Listed entries:

════

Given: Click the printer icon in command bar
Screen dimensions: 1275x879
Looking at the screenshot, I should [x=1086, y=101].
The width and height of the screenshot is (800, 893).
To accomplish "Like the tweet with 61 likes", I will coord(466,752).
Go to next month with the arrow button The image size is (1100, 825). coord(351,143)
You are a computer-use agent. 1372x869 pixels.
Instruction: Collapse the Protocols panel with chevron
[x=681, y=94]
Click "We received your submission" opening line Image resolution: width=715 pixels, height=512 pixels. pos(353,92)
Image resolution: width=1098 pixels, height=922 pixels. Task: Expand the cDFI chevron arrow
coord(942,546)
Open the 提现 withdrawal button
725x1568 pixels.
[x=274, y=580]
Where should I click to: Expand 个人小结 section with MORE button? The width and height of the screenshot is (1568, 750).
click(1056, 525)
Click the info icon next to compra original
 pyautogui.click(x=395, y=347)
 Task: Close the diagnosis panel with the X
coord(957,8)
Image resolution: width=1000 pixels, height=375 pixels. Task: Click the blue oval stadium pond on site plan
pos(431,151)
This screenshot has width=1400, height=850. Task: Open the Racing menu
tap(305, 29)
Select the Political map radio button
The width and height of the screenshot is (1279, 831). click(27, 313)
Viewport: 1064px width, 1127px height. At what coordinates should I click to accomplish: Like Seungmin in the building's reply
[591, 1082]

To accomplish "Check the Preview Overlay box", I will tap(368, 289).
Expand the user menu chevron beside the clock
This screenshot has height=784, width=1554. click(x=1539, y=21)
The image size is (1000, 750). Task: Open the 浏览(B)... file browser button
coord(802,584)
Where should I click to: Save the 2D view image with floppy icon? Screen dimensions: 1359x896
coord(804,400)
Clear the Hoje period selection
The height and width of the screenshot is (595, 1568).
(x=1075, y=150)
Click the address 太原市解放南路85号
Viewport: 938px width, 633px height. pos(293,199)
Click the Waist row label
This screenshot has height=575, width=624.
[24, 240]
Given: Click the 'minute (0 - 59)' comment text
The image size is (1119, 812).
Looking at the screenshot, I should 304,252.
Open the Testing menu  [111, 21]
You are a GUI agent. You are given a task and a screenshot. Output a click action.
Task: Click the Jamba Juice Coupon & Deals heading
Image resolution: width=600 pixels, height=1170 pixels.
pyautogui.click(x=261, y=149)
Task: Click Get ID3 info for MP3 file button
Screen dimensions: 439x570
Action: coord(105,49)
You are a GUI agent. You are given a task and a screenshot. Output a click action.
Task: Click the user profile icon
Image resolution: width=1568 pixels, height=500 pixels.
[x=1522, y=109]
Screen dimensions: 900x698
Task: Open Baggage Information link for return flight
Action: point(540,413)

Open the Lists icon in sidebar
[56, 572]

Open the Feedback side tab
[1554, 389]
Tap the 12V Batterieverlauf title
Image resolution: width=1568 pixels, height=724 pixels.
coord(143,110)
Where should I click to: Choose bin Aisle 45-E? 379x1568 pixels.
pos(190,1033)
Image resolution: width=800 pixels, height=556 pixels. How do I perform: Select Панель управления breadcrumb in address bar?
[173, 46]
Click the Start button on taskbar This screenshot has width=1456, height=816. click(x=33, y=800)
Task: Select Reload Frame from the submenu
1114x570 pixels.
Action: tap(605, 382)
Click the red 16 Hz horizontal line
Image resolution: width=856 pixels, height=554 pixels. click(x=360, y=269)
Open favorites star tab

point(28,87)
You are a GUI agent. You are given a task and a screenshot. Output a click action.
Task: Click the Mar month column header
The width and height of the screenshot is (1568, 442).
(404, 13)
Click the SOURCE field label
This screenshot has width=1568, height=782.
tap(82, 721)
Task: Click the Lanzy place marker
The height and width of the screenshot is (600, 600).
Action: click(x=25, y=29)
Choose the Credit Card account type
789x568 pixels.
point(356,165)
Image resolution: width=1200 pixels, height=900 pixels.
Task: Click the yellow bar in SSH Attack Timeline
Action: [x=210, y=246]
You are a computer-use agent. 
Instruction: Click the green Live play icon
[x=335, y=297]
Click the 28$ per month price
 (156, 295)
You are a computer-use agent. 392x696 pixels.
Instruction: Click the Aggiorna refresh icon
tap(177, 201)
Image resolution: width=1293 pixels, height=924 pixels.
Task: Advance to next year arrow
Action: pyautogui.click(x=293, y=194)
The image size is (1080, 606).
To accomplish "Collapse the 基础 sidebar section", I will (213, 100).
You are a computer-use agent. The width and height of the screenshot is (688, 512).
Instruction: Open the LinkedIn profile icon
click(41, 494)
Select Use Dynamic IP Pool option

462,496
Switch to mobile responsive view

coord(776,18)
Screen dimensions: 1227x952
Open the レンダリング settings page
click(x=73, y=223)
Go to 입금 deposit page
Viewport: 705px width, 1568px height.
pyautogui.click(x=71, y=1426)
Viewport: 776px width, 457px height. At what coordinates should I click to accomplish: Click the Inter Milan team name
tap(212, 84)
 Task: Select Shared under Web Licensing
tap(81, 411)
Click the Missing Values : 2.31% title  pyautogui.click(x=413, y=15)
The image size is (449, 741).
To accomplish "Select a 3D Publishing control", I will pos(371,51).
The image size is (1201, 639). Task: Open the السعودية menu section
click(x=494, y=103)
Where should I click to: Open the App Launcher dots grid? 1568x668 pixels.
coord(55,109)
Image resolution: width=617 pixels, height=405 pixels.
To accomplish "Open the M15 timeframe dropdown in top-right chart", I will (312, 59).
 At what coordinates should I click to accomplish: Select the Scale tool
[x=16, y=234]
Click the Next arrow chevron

════

Work to be completed:
Copy out the lines above exactly, beginning at the one that contains "Instruction: Click the green Live play icon" and ending at the one that contains "The image size is (1080, 606).".

Response to the task:
Instruction: Click the green Live play icon
[x=335, y=297]
Click the 28$ per month price
 (156, 295)
You are a computer-use agent. 392x696 pixels.
Instruction: Click the Aggiorna refresh icon
tap(177, 201)
Image resolution: width=1293 pixels, height=924 pixels.
Task: Advance to next year arrow
Action: pyautogui.click(x=293, y=194)
The image size is (1080, 606).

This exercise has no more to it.